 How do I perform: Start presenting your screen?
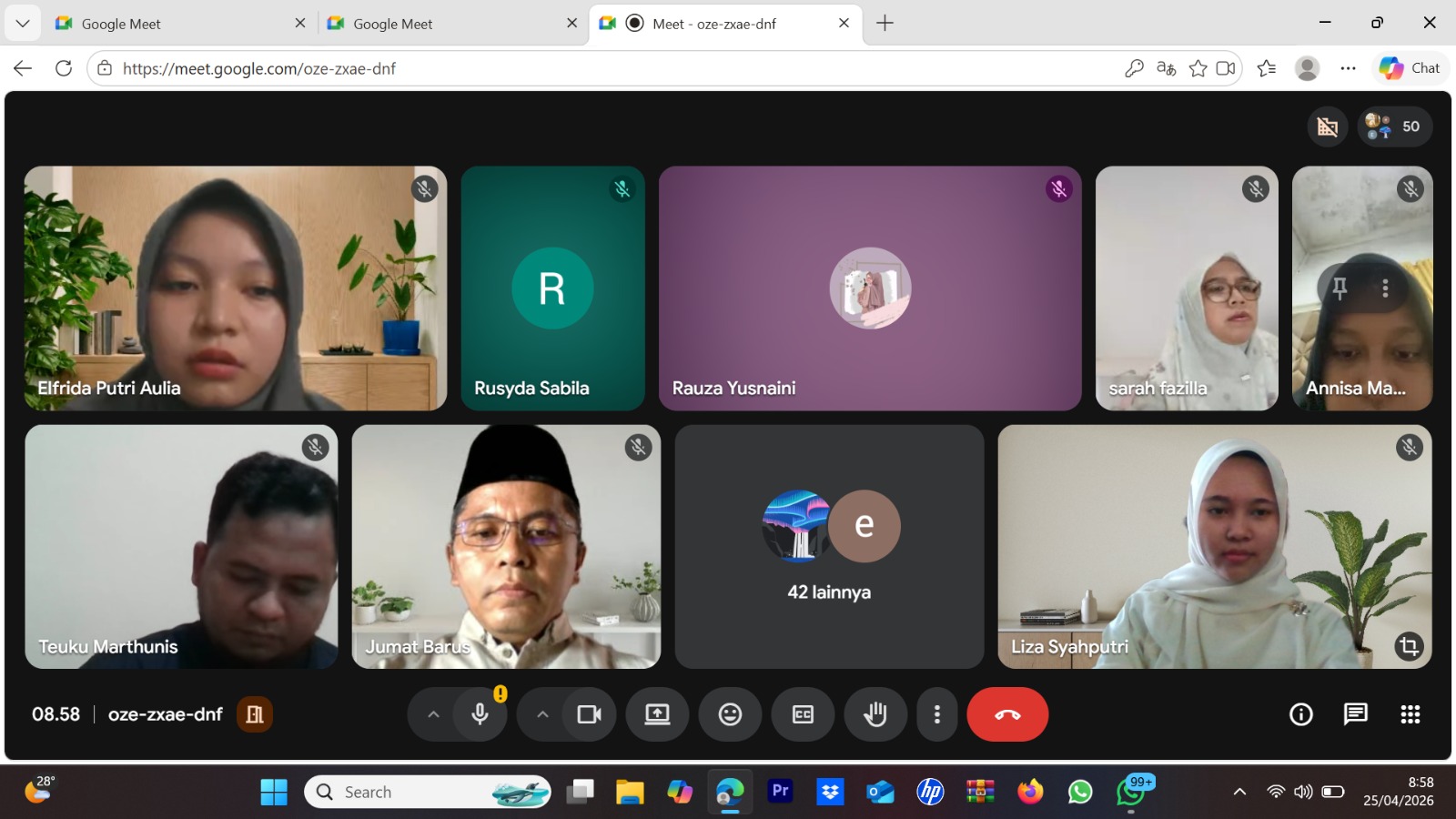pos(657,714)
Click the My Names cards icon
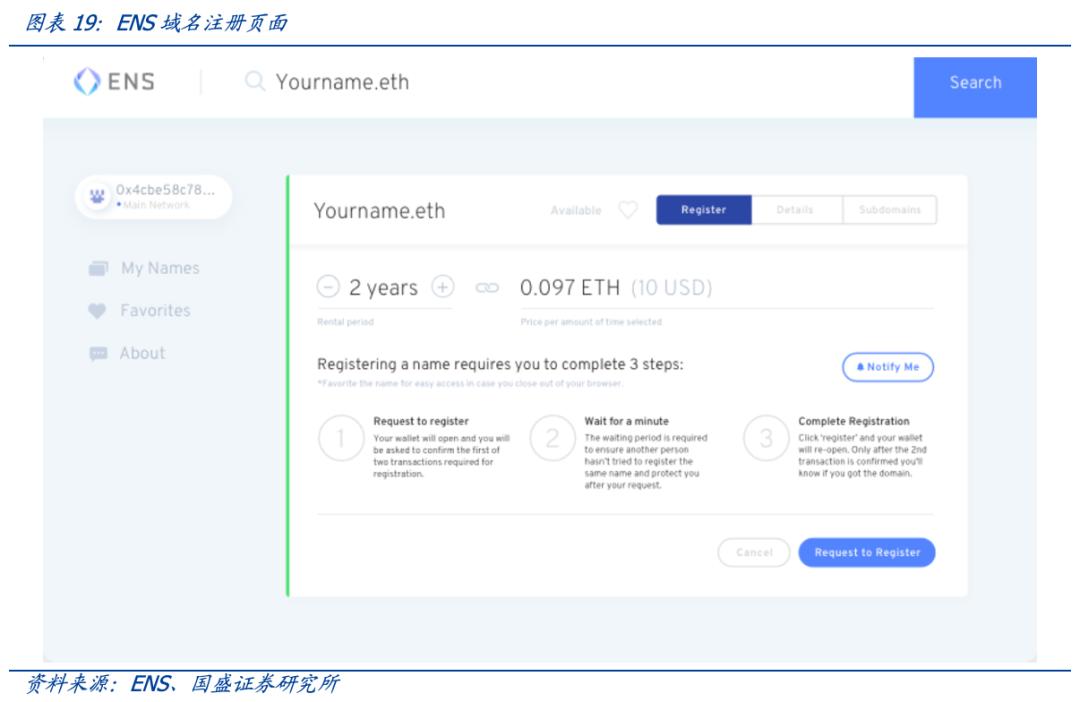 tap(97, 269)
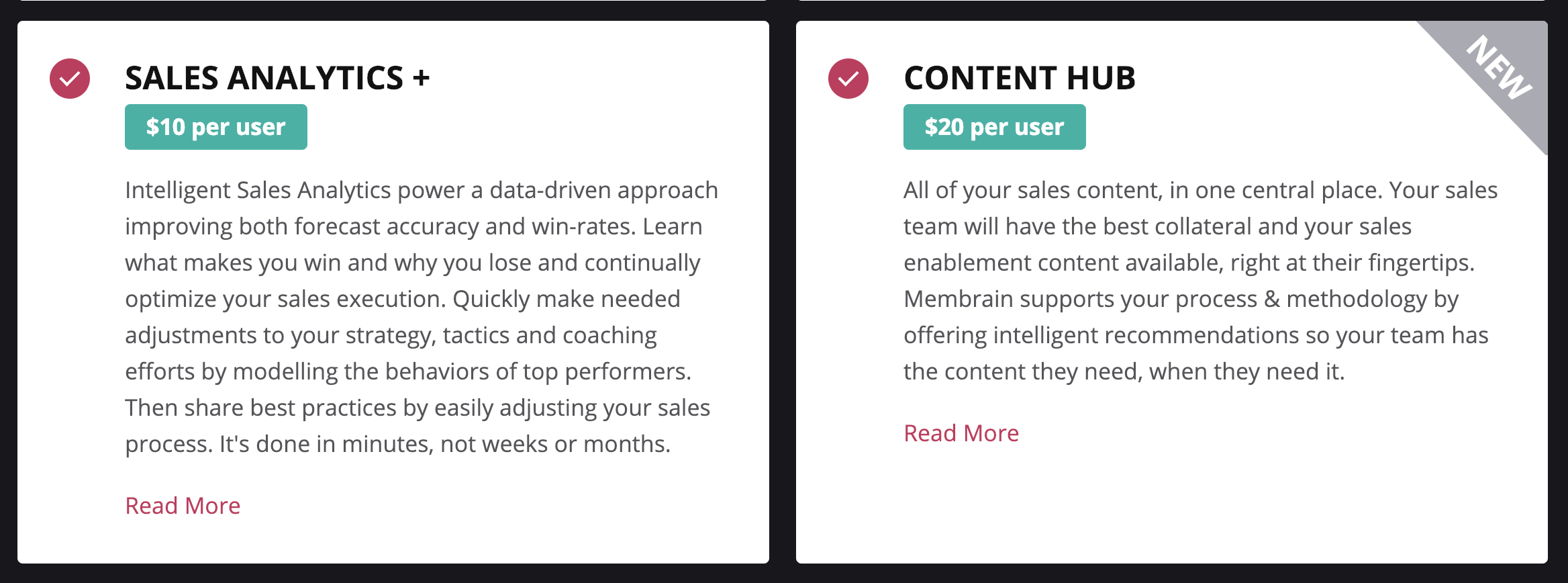
Task: Click the white checkmark inside Sales Analytics circle
Action: 70,79
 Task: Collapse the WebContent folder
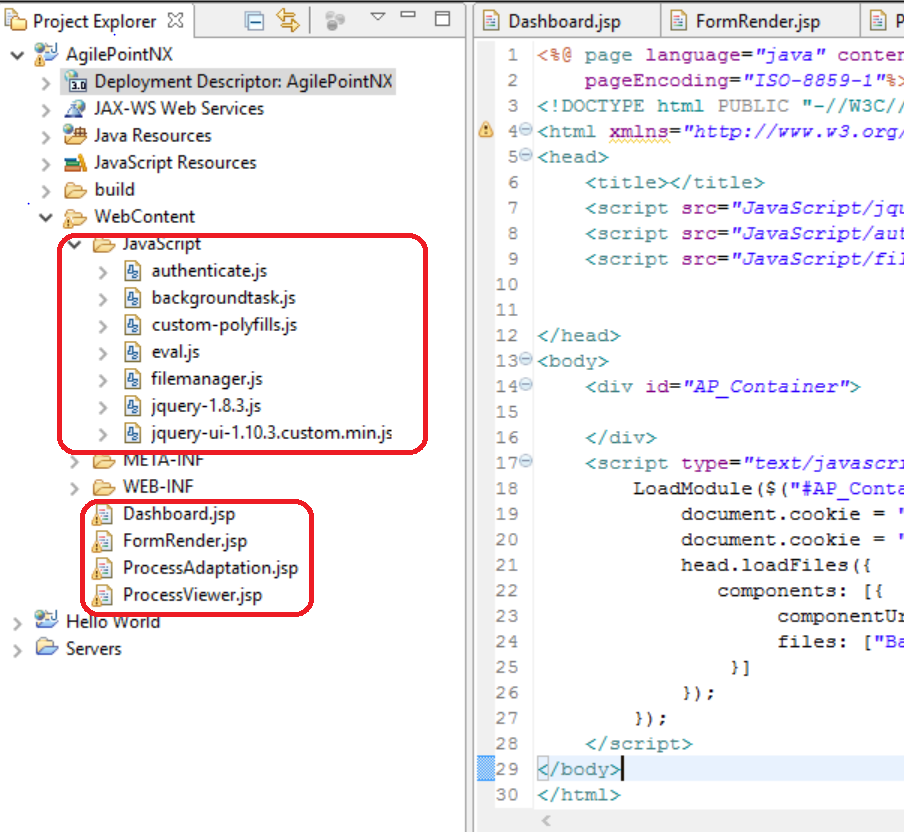tap(46, 217)
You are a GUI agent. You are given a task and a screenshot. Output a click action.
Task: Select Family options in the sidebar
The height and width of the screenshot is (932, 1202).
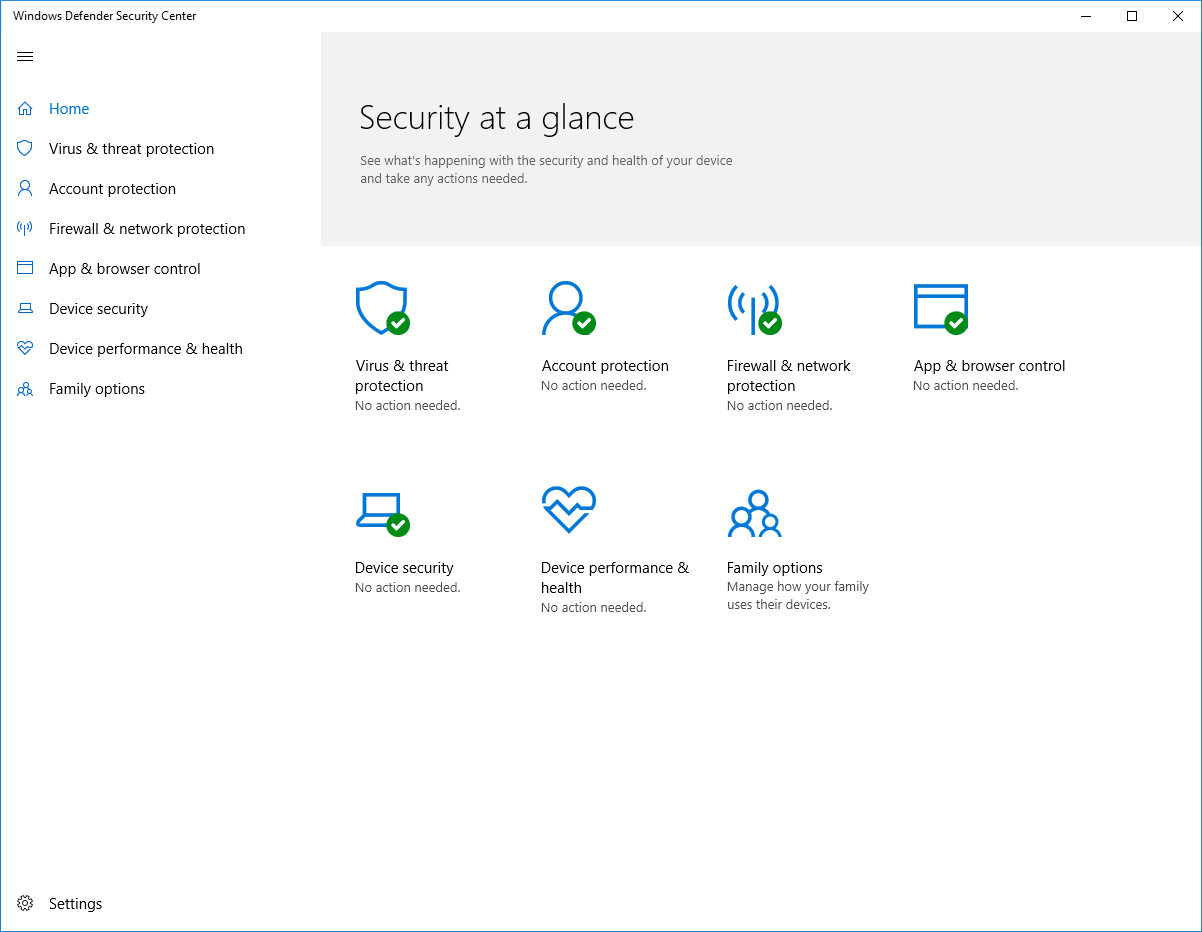tap(97, 389)
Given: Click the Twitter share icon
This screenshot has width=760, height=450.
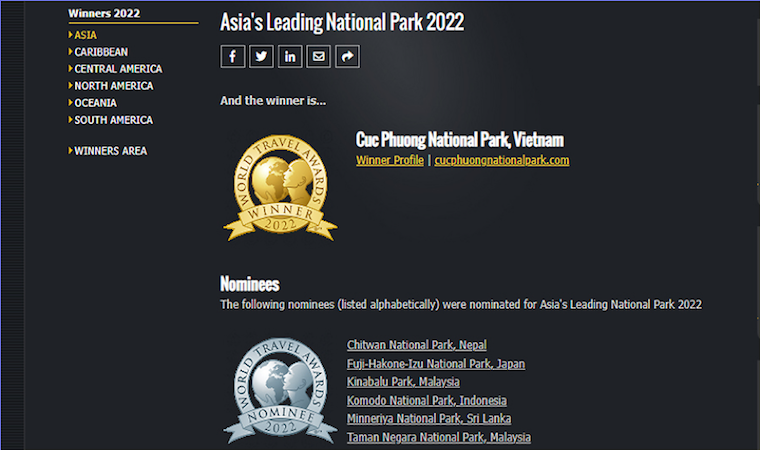Looking at the screenshot, I should (261, 57).
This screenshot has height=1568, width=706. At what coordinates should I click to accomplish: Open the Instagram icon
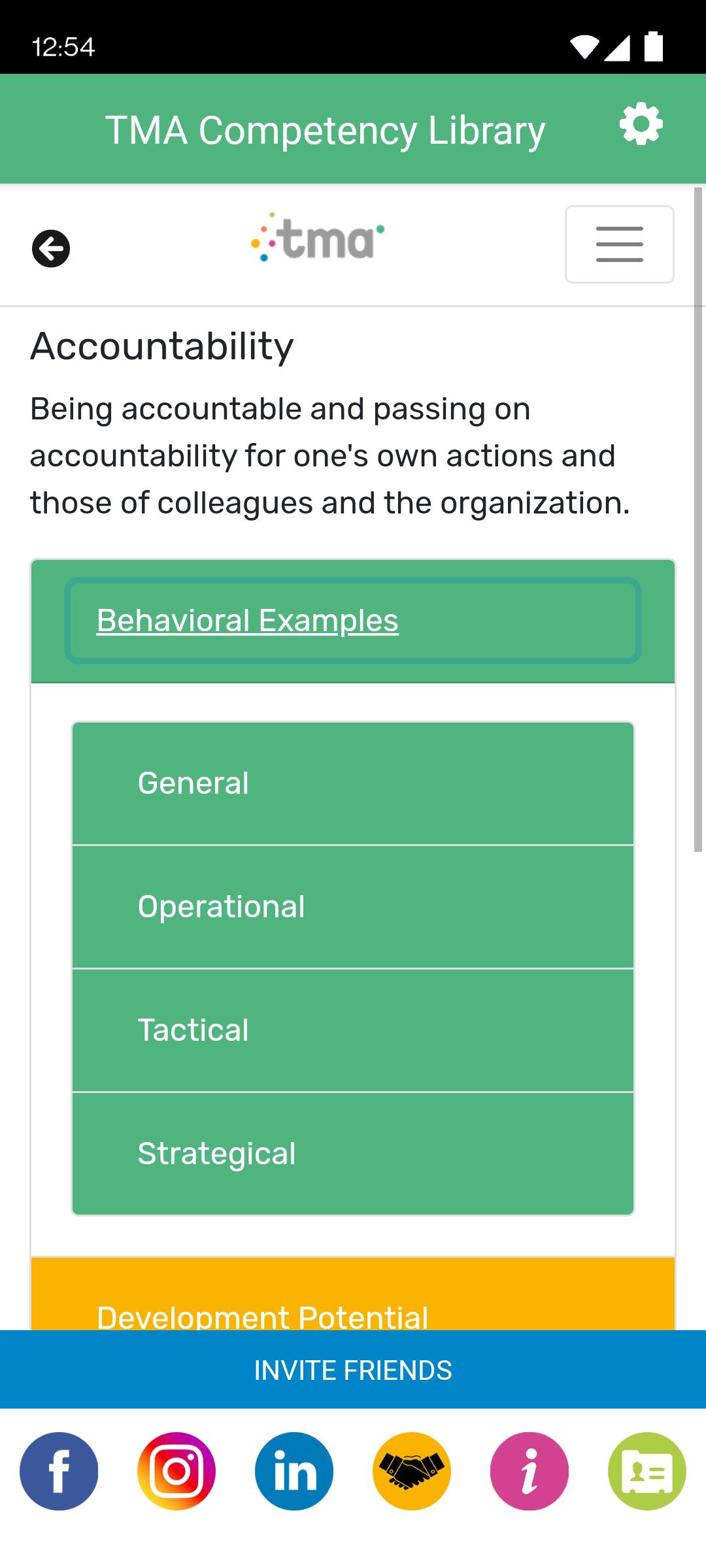pos(176,1471)
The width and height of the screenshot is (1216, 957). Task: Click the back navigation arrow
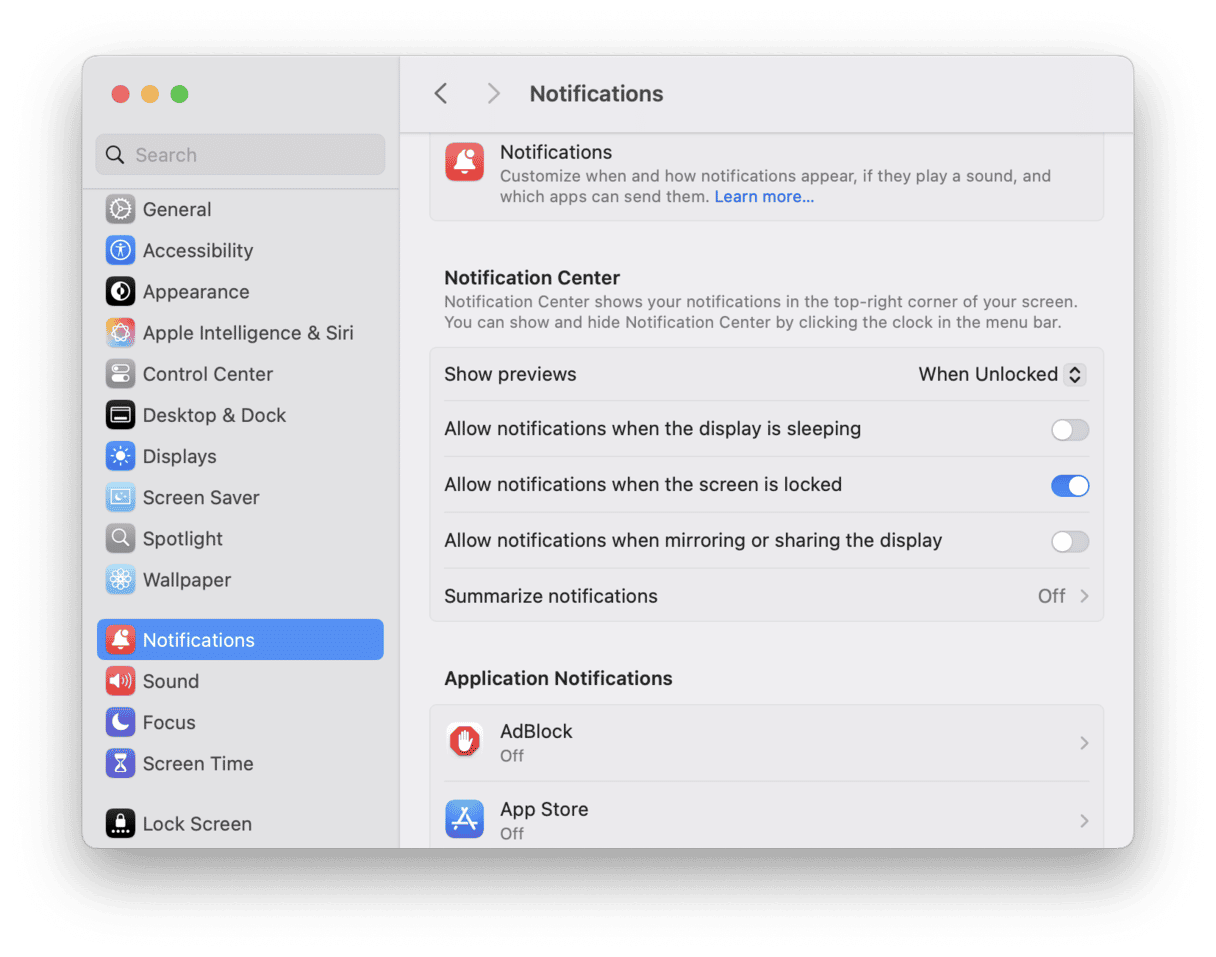(x=440, y=93)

REQUIREMENT: The records above are to be repeated exactly, apart from their pictures.

REPLY TO THE EXERCISE:
 How do I perform: Start presenting your screen?
pos(657,714)
Click the My Names cards icon
 tap(97, 269)
Task: Click the white checkmark inside Sales Analytics circle
Action: 70,79
 Task: Collapse the WebContent folder
tap(46, 217)
You are a GUI agent. You are given a task and a screenshot. Output a click action.
Task: Select Family options in the sidebar
The height and width of the screenshot is (932, 1202).
tap(97, 389)
Given: Click the Twitter share icon
This screenshot has width=760, height=450.
Looking at the screenshot, I should (261, 57).
This screenshot has height=1568, width=706. At what coordinates should I click to accomplish: Open the Instagram icon
pos(176,1471)
The width and height of the screenshot is (1216, 957). Task: Click the back navigation arrow
(x=440, y=93)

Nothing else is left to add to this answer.